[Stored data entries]
_ _ _ _ _ _ _
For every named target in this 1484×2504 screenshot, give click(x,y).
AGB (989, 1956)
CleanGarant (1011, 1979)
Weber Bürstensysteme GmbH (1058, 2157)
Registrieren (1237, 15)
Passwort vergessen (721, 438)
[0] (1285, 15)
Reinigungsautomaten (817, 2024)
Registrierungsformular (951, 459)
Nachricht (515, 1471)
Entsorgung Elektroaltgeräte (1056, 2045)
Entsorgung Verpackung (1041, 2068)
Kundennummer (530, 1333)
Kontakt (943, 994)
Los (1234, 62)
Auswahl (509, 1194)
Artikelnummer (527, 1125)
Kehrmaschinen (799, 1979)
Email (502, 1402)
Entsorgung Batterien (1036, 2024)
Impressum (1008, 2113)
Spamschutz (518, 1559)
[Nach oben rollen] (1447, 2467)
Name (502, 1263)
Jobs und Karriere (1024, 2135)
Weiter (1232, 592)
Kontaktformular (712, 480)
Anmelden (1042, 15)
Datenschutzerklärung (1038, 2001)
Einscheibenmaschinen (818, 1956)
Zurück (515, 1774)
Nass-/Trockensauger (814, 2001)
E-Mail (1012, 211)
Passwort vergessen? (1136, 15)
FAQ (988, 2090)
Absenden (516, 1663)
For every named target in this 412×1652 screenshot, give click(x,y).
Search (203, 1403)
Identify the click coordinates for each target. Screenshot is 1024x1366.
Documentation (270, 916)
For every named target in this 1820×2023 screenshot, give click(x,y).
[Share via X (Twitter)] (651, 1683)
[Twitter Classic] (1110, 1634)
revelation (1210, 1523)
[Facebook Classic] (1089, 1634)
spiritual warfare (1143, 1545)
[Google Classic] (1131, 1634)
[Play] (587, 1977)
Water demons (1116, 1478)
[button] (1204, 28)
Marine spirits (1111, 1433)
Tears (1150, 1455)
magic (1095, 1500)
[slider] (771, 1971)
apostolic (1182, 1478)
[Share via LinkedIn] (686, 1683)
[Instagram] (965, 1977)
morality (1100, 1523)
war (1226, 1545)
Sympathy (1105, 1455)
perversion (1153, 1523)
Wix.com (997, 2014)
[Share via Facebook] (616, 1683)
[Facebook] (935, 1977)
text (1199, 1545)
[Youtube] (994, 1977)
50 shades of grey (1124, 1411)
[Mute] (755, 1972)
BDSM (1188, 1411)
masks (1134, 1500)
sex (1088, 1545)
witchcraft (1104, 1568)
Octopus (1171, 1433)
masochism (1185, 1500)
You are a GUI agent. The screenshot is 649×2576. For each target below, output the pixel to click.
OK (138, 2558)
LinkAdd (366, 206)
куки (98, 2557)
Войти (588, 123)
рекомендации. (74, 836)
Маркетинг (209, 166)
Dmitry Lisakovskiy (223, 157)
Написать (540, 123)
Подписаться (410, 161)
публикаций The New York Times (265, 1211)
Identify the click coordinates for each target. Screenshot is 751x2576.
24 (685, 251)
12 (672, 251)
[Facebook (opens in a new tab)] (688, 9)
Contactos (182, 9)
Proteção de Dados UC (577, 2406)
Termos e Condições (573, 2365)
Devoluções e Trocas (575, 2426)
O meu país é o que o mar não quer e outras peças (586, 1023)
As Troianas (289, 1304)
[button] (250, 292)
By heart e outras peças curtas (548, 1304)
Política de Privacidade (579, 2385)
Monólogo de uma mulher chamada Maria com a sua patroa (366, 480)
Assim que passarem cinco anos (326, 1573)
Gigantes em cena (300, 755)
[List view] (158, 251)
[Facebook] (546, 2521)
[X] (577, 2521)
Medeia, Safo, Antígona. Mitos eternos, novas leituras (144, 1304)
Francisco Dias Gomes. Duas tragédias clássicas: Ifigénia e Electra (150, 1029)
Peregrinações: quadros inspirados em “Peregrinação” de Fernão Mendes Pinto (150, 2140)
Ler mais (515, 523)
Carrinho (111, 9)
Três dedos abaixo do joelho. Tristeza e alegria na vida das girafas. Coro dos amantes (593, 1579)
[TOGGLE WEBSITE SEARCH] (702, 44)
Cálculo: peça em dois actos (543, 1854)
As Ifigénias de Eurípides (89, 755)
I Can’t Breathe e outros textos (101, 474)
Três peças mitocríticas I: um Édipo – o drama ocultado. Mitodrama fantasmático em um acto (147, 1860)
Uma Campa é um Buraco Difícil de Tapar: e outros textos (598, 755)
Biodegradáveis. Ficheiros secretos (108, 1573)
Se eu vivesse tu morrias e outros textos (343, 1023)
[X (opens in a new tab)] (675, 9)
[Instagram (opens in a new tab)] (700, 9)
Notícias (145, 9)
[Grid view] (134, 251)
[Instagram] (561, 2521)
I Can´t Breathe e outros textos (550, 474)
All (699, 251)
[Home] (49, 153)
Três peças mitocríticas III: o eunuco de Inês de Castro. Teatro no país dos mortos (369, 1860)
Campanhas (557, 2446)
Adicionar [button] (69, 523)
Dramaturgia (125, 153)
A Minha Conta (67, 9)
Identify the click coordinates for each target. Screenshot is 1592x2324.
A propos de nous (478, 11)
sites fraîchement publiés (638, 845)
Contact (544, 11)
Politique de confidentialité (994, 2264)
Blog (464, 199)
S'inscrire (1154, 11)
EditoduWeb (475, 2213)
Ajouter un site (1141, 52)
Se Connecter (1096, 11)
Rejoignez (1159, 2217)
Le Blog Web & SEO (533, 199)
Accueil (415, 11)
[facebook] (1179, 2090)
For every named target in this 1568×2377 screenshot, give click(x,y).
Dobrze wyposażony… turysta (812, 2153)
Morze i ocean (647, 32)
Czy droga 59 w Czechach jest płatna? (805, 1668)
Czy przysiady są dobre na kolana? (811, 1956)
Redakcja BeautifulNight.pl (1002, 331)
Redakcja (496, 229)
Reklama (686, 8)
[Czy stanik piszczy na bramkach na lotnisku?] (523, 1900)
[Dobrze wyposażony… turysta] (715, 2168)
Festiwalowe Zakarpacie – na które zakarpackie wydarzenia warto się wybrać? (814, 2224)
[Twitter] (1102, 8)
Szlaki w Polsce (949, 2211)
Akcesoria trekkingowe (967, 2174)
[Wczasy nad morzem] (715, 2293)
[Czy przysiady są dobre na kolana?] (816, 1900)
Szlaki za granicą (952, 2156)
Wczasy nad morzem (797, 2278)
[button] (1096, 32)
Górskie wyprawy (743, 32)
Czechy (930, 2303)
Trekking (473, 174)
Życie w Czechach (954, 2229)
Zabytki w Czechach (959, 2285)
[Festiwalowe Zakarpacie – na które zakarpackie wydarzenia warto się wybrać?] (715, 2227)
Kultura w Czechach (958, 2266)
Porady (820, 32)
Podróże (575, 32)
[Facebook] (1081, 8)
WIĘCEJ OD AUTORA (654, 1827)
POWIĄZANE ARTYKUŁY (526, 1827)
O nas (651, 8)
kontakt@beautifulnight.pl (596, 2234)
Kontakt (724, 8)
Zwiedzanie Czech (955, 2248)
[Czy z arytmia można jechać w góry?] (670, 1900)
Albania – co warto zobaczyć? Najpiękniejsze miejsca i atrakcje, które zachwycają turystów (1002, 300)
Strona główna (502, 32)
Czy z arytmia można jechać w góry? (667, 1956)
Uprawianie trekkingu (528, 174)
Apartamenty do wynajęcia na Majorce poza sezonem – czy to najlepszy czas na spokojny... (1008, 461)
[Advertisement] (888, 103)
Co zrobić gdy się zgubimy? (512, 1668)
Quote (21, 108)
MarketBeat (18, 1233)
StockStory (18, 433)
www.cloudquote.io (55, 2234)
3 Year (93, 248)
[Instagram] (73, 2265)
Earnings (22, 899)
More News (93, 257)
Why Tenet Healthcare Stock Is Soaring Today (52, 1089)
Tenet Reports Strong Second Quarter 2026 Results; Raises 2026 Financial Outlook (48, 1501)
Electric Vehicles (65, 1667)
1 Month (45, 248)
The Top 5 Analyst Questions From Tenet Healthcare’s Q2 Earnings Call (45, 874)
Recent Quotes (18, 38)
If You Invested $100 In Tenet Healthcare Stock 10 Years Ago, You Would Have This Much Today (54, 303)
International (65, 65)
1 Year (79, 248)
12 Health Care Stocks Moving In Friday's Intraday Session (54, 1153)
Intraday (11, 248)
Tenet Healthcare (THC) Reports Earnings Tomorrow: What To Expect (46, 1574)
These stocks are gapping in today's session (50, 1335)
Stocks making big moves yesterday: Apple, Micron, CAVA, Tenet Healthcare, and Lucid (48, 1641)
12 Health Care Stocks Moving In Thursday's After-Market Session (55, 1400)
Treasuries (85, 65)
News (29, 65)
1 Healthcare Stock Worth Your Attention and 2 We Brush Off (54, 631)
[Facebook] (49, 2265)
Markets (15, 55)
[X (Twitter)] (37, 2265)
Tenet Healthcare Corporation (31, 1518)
_ _ _ _ _ _ _
Work item
Quote exactly the first line of the data and every line after it through the one holding "Kundennummer (530, 1333)".

Result
For every named target in this 1484×2504 screenshot, give click(x,y).
AGB (989, 1956)
CleanGarant (1011, 1979)
Weber Bürstensysteme GmbH (1058, 2157)
Registrieren (1237, 15)
Passwort vergessen (721, 438)
[0] (1285, 15)
Reinigungsautomaten (817, 2024)
Registrierungsformular (951, 459)
Nachricht (515, 1471)
Entsorgung Elektroaltgeräte (1056, 2045)
Entsorgung Verpackung (1041, 2068)
Kundennummer (530, 1333)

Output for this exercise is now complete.